What to do => Transcribe the rows below word for word, starting with the line containing "The width and height of the screenshot is (450, 640)." and going on through the line containing "info-value: Afirmasi is".

The data =>

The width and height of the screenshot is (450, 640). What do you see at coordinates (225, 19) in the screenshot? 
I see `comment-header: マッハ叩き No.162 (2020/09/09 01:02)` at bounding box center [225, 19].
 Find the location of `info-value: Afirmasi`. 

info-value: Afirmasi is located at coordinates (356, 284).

---

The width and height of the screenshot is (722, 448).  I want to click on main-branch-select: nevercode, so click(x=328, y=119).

Worked solution =>
The width and height of the screenshot is (450, 640). What do you see at coordinates (225, 19) in the screenshot? 
I see `comment-header: マッハ叩き No.162 (2020/09/09 01:02)` at bounding box center [225, 19].
 Find the location of `info-value: Afirmasi`. 

info-value: Afirmasi is located at coordinates (356, 284).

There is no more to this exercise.